I've been asked lately about a passage in Luke which has apparently been used as evidence that Jesus did not consider homosexuality sinful. It is the famous passage about the Roman centurion (Luke 7:1-10) in which the centurion asks for healing for a servant. The word used is pais, and it is argued that this word refers to a "same-gender partner."
There are a couple of problems with this reading. The first is that even if correct, this would not equate with any sort of statement by Jesus about homosexuality. By dealing with the centurion, Jesus obviously had the chance to raise any number of Roman sins: Tyranny, worship of false gods, slavery, and so on. Frankly, this was not the time to do so, when someone was sick. The critics who suppose that, if Jesus were against homosexuality, he would have taken this opportunity to deliver a scalding lecture on it, are mistaking Jesus for a hellfire fundamentalist. Obviously one does not have to be a hellfire fundamentalist to regard homosexuality as a Biblical sin, but that is no doubt the way advocates of this position would prefer to characterize things.
Jesus, of course, did tell people to stop sinning; he obviously did so with the woman about to be stoned in John 8, but this was the exception rather than the rule, at least as far as presentation goes. Since the Gospels provide snapshots, not full stories, it is hardly out of the question that Jesus took the time later to address some of his concerns with the centurion on a variety of issues.
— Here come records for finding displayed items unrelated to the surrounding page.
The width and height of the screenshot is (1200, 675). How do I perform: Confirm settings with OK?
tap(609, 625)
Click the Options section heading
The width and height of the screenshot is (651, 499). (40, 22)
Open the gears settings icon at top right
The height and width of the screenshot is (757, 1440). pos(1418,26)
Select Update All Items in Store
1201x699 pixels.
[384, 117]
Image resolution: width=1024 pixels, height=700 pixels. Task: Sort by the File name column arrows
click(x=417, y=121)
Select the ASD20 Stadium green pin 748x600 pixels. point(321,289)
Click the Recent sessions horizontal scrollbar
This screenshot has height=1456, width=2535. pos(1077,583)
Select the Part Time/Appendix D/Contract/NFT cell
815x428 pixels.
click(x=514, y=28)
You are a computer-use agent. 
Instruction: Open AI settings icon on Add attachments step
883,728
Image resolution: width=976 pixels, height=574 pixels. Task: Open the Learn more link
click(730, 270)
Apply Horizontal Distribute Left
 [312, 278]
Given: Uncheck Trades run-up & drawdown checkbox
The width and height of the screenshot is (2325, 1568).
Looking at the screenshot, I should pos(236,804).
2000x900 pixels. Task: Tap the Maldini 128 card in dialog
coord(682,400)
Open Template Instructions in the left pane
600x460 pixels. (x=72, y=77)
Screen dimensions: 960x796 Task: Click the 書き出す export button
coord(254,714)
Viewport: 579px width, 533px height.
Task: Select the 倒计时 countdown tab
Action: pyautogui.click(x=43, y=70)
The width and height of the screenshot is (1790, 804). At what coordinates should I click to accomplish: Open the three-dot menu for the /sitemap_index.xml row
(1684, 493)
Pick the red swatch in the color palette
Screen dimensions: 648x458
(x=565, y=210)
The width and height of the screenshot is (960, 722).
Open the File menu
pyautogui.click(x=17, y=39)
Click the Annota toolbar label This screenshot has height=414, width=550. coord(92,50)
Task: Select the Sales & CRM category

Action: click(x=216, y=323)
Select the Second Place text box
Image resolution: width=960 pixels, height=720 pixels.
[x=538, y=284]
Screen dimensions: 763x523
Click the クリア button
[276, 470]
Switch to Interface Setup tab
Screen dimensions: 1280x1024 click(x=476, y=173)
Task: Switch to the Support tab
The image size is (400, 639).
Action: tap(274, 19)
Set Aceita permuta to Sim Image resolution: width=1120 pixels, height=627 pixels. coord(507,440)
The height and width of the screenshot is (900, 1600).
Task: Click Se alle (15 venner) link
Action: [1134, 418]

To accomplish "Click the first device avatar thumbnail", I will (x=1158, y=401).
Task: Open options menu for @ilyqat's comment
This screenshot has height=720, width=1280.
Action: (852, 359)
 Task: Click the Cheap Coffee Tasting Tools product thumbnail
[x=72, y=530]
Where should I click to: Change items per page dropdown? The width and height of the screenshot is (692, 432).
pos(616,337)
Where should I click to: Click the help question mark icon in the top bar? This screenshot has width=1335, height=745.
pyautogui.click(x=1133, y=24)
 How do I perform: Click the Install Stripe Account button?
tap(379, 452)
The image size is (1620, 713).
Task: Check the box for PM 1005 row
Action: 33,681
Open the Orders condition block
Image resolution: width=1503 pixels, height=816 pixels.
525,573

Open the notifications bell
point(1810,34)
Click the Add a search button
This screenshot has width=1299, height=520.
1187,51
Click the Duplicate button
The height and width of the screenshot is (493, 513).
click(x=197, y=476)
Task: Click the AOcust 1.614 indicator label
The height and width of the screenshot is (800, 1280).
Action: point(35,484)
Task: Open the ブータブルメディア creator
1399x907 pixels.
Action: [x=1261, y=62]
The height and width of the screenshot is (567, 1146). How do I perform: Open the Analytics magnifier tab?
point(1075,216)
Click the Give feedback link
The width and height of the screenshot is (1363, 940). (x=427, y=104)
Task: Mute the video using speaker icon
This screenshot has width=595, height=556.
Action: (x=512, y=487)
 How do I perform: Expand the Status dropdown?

Second, the equation of pais with "same-gender partner" is more than a little presumptive. The word is mainly used of infants (Matt. 2:16), of children in various contexts, and of Jesus himself in relation to God (Matt. 12:18). The most we can say is that while it is conceivable that the centurion regarded a young same-sex partner as a pais, the semantic range of pais is much wider than that, and does not indicate in and of itself that a same-sex partner is in mind.
Third, the critics go on to say that the pais was "honored" (entimos) and assume this means a same sex relationship. The problem with this view is apparent from the social setting: To be the passive partner in a male same-sex relationship was a decisive dishonor. One of these critics also read modern ideas of love into the picture-as explained in our e-Book Rendered Unto Caesar-which would not be the case at all.
So why would this slave be "honored"? The same word is used of Jesus in 1 Peter 2:4, 6 as being a cornerstone laid in Zion, and in Luke 14:8 of persons invited to a feast. There were many ways to gain honor in the ancient world. While it is true that there were fewer ways to gain honor in the context of a master and slave, there were still a number of ways. The servant, for example, may have done the centurion some good turn, like overhearing an enemy plot against the centurion, allowing him to foil it (just as Paul's nephew did, Acts 23). Or, the servant may have made an especially good impression on a distinguished visitor, who in turn did the centurion a favor. Or, the pais may have somehow aided the centurion when he was injured in battle, either by tending his wounds, or by seeking help. It is simplistic and presumptuous to say that a same-sex partnership is what lies behind the relationship.
In sum, as is often the case, critics make too much of too little.